Second, I don’t understand why at 0MB of cache the cache hit rate is ~25%. From my perspective, at 0MB of cache the hit rate should be 0%.  Seems like a bug in the model but that aside the rest of the curve is very interesting.

Somewhere around 500MB of cache there is a step function where cache hit rate goes from ~30% to ~%50.  This is probably some sort of DB index that has been moved into cache and has now become cache hits.

As for the rule of thumb, going from 500MB to 1000MB doesn’t seem to do much, maybe it increases the cache hit ration by a few %. And doubling it again (to 2000MB), only seems to get you another percent or two of more cache hit rates.

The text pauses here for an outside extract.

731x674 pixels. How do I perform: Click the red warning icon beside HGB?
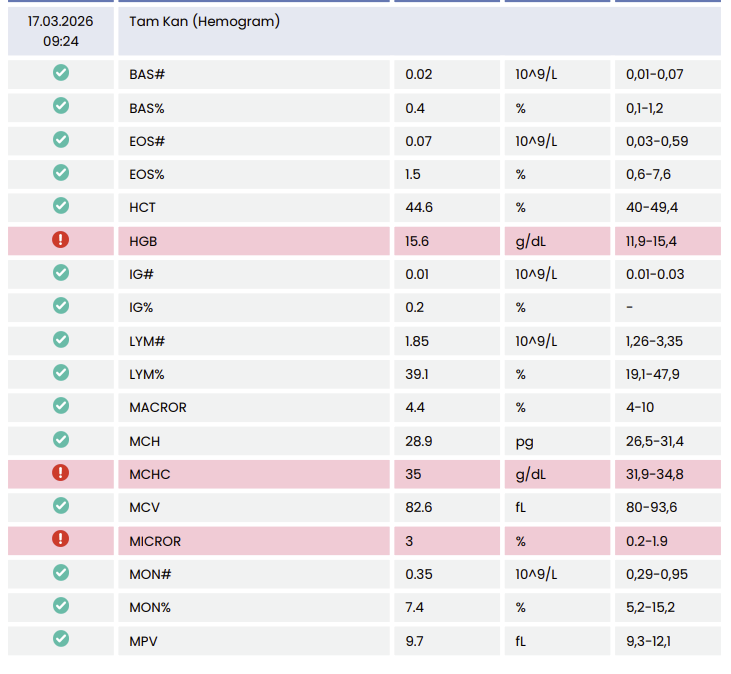[60, 240]
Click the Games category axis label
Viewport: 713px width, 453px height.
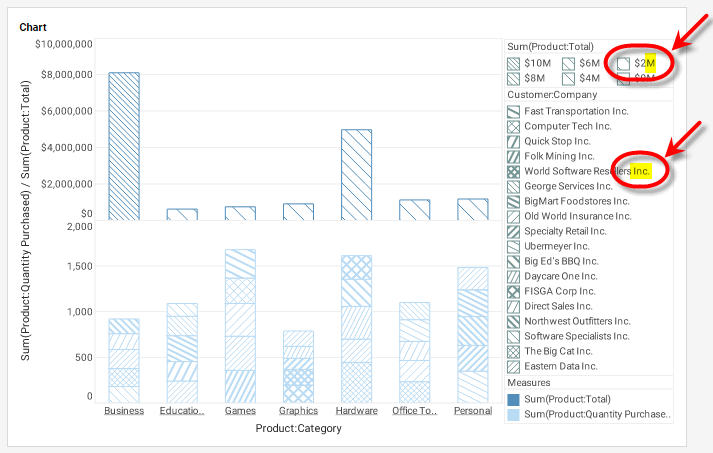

But moving to the 2300MB size cache gets you over 80% cache hit rate. I would have to say the rule of thumb doesn’t work well for this workload.

Not sure what the step up really represents from the OLTP workload perspective but at 80% cache hit, most of the database tables that are accessed more frequently must reside now in cache. Prior to this cache size (<2300MB) all of those tables apparently just didn’t fit in cache, thus, as one was being accessed and moved into cache, another was being pushed out of cache causing a read miss the next time it was accessed. After this cache size (>=2300MB), all these frequently accessed tables could now remain in cache, resulting in the ~80% cache hit rate seen on the chart.

Irfan said that they do not display the chart in CloudPhysics solution but rather display the inflection points. That is their solution would say something like at 500MB of SSD the traced application should see ~50% cache hit rate and at 2300MB of SSD the application should generate ~80% cache hits.  This nets it out for the customer but hides the curve above and the underlying complexity.

Caching models & application working sets …

With CloudPhysics SSD trace simulation Card (caching model) and the ongoing lightweight IO trace collection (IO tracing) available with their service, any VM’s working set can be understood at this fine level of granularity. The advantage of CloudPhysics is that with these tools, one could determine the optimum sized cache required to generate some level of cache hits.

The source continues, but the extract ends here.